*TASK REQUIREMENTS*:
Word for word, copy the line containing "Screen dimensions: 657x699" and every line after it in the records below, leaving pictures out.

Items from a dataset:
* * * * *
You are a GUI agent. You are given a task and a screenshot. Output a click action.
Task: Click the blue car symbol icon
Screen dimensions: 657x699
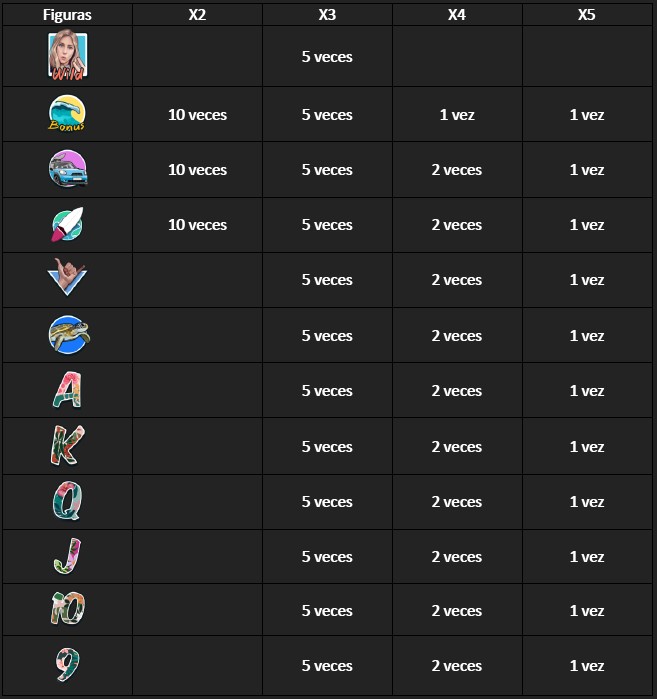[x=68, y=169]
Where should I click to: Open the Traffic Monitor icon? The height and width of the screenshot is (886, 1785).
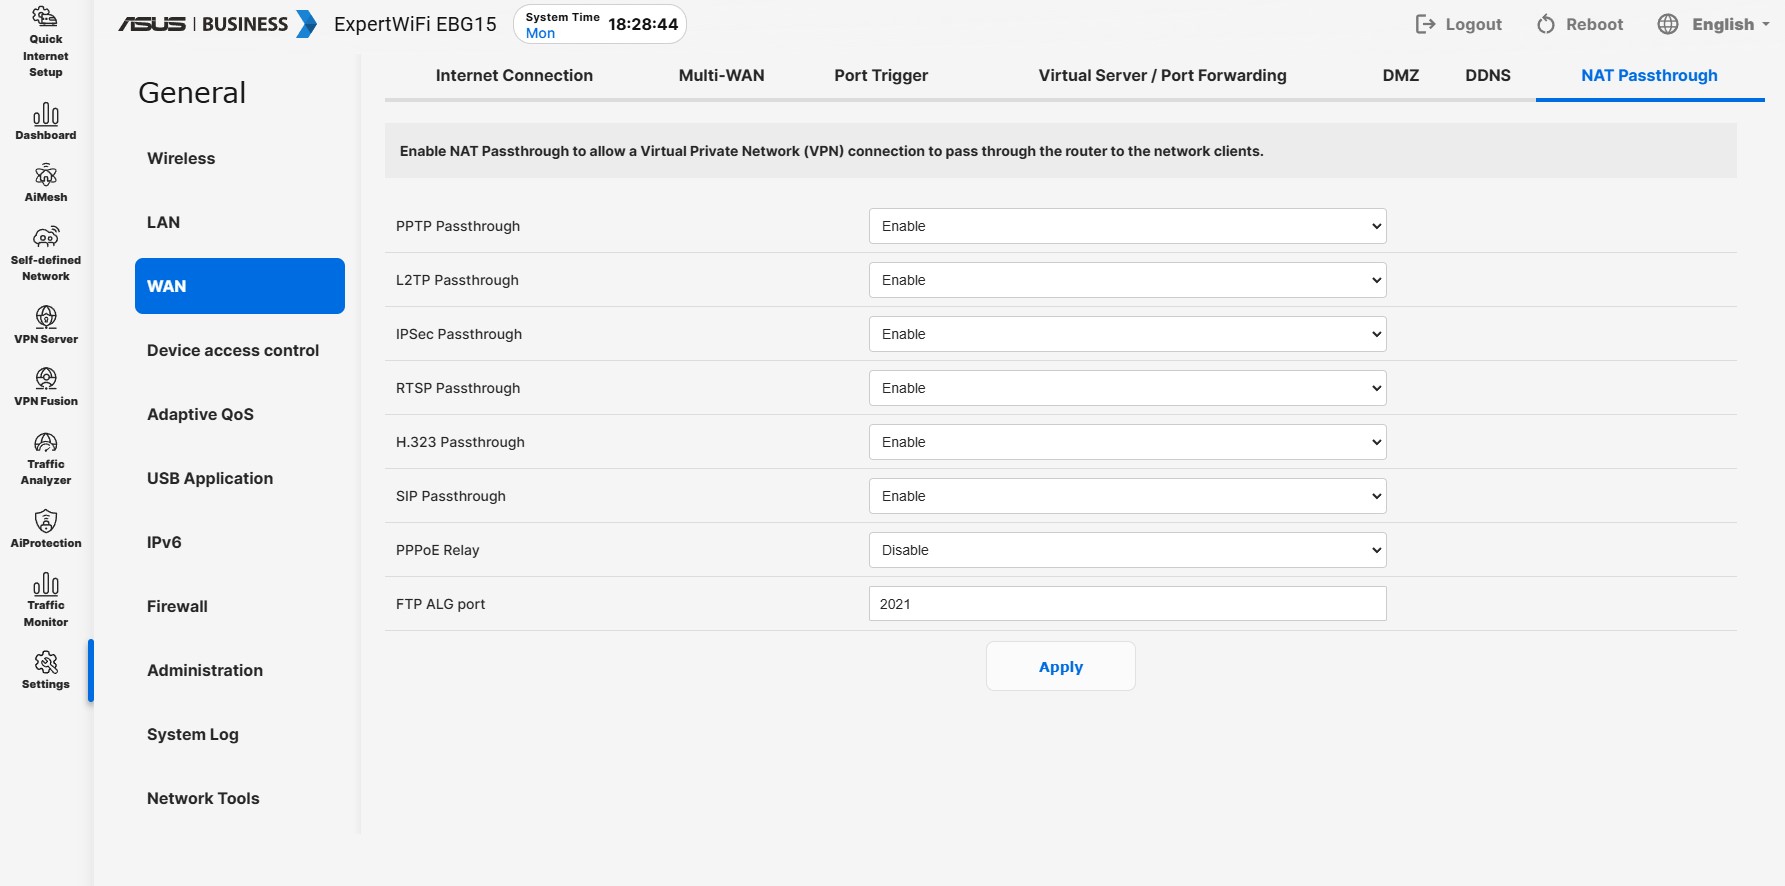click(46, 584)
* * * * *
*FINISHED TASK*:
Screen dimensions: 657x699
[x=68, y=169]
Where should I click to: Open the Traffic Monitor icon? The height and width of the screenshot is (886, 1785).
click(46, 584)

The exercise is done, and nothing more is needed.